**Data provided**:
----

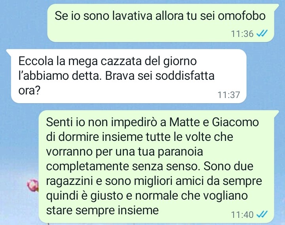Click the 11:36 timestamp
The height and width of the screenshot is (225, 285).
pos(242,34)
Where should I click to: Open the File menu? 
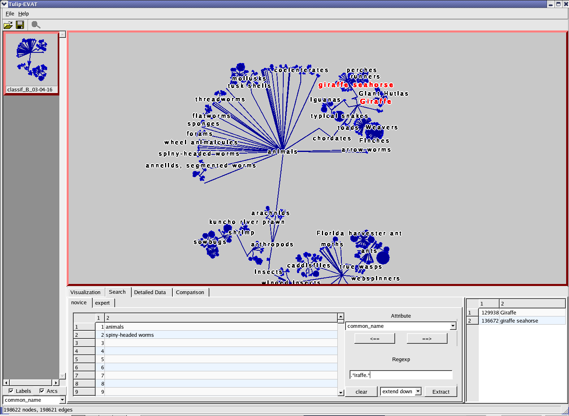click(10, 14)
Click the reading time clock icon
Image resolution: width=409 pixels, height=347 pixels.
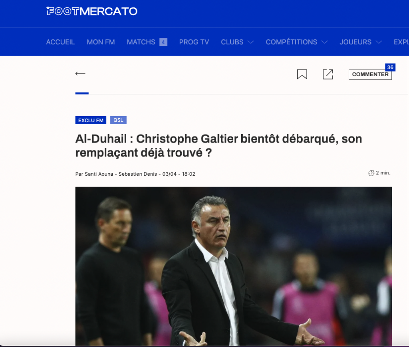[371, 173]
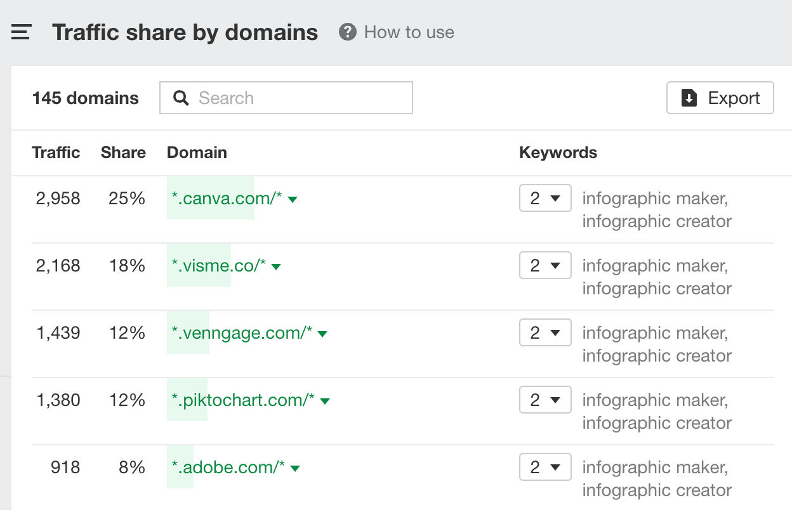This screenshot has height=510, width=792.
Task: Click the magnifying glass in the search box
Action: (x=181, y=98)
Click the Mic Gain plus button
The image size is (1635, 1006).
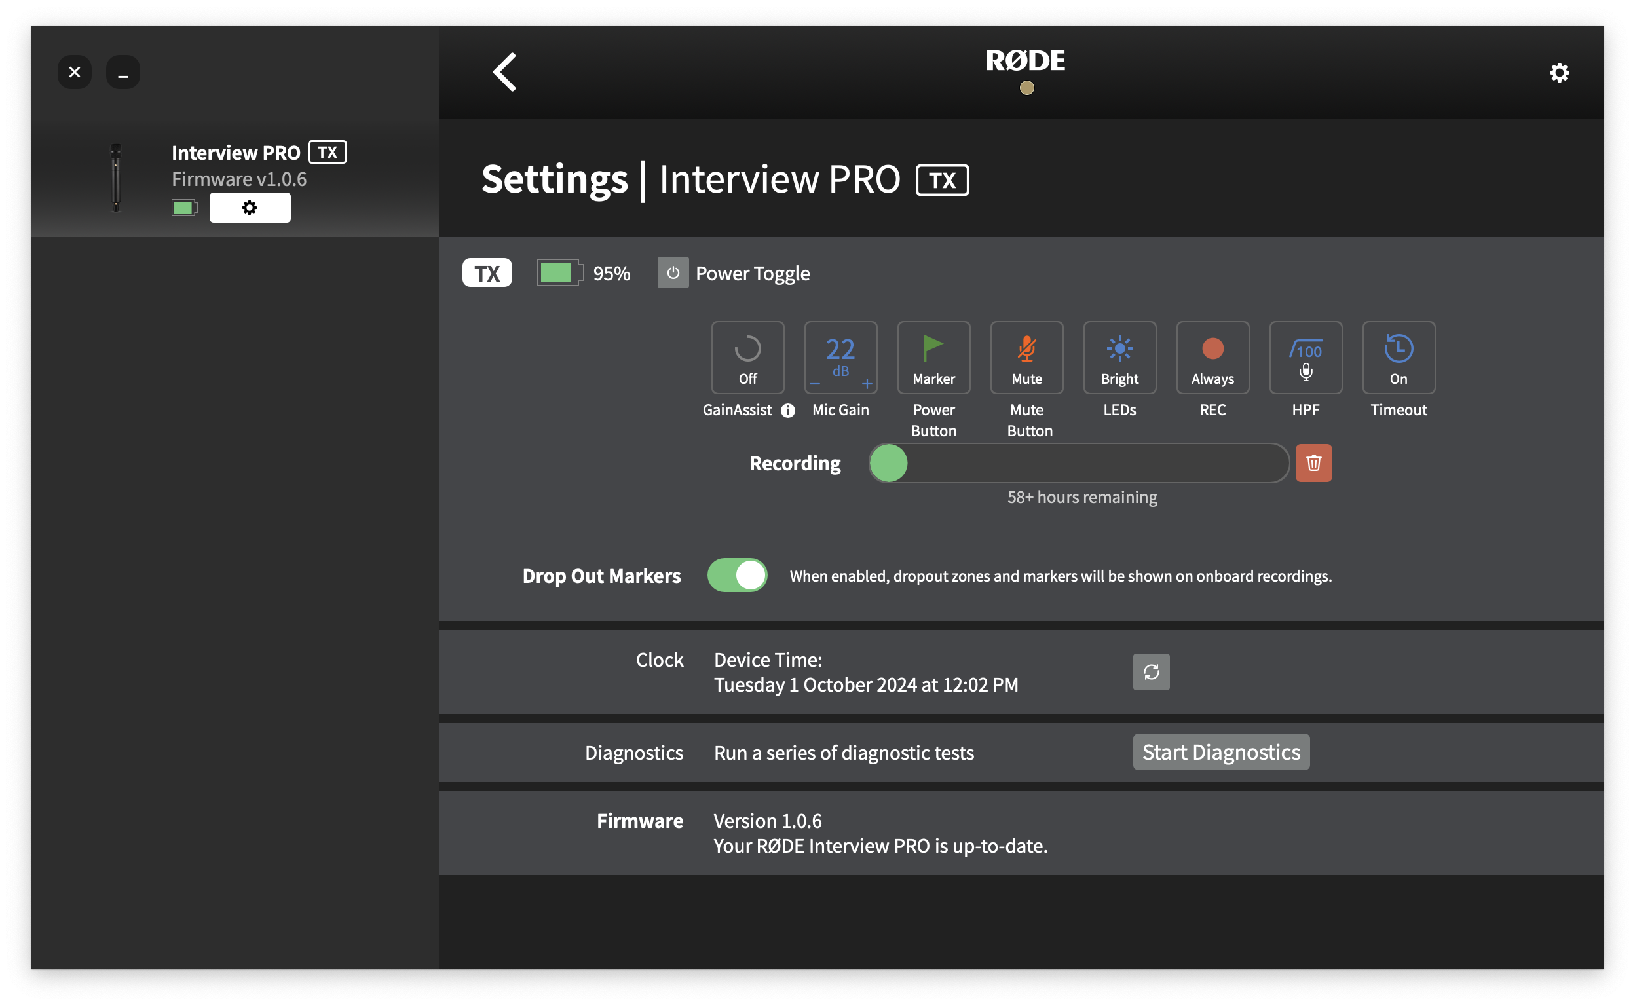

----

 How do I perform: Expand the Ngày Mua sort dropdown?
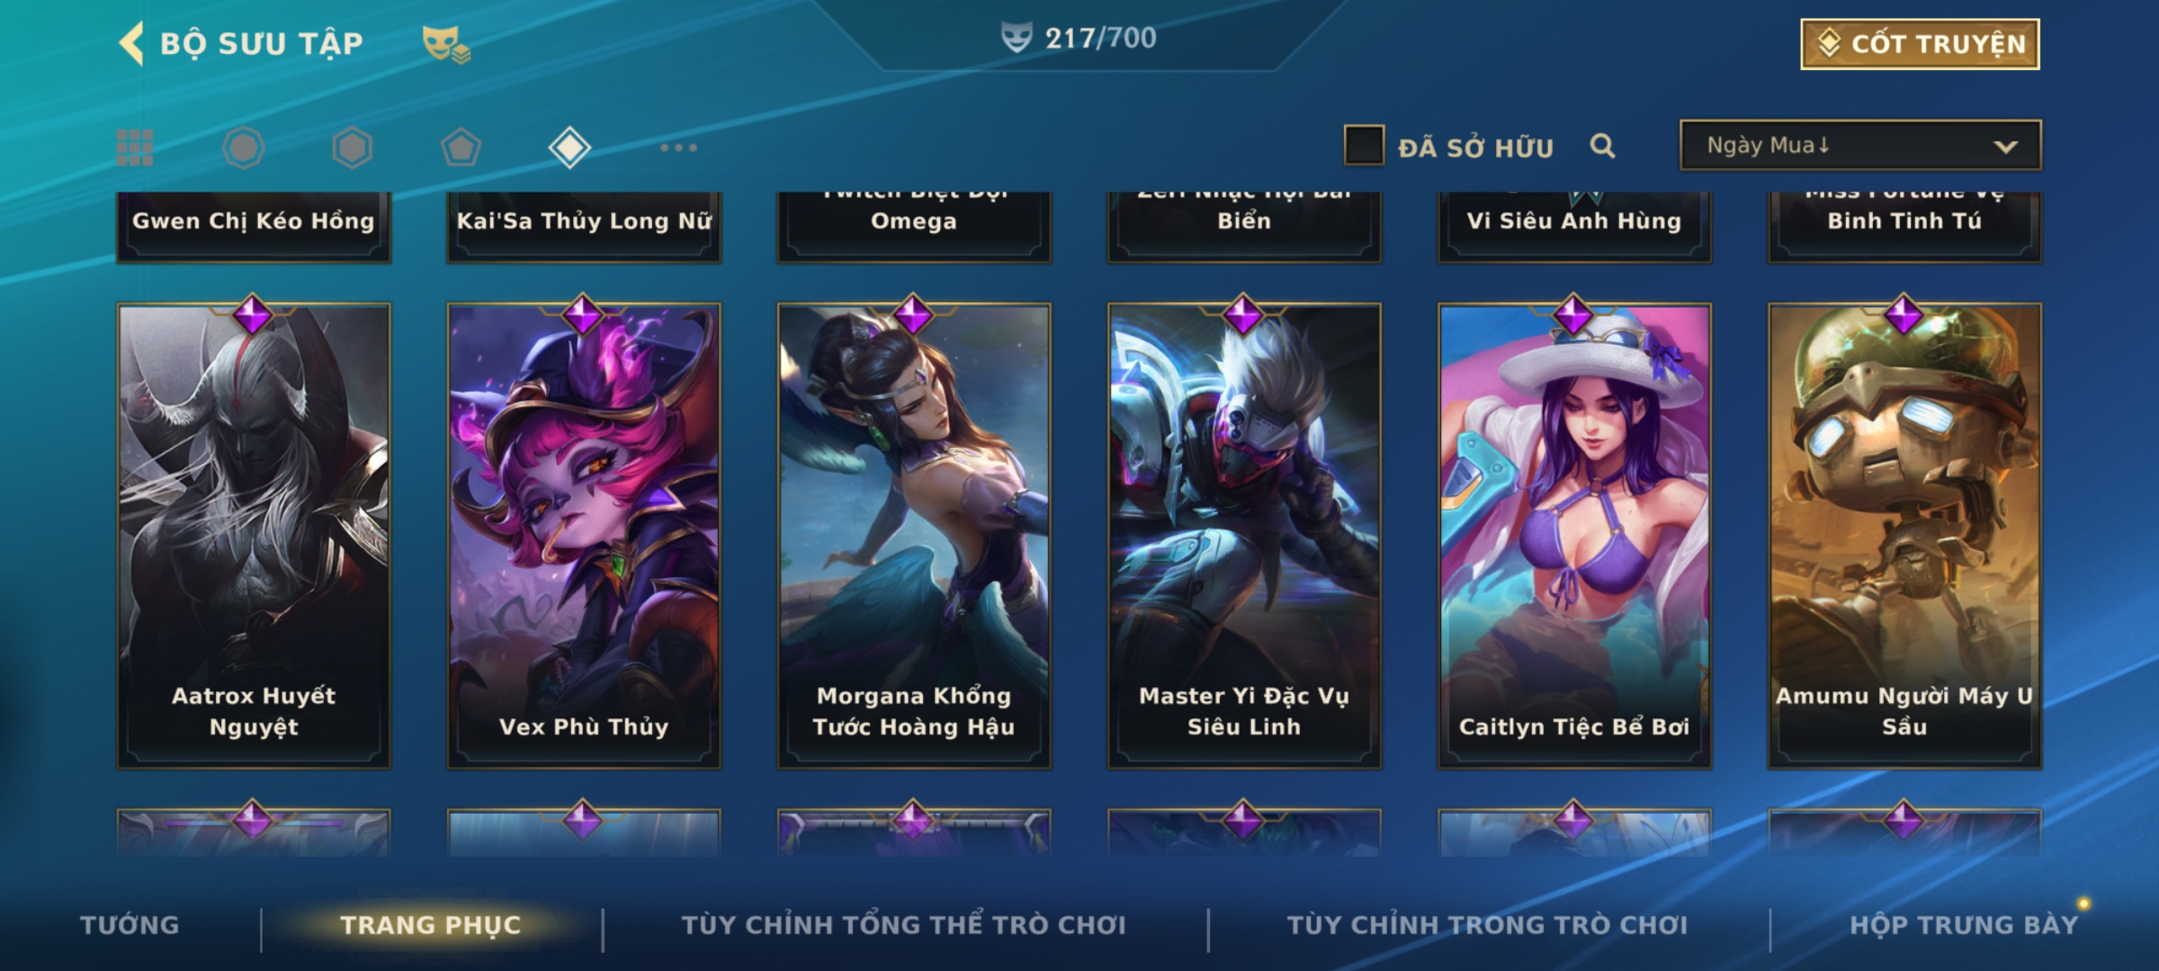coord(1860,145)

----

**Required task**:
Copy the data from the line that has "How do I perform: Expand" through the line that has "coord(1860,145)", both included. Leave out the pictures.

**Written response**:
 How do I perform: Expand the Ngày Mua sort dropdown?
coord(1860,145)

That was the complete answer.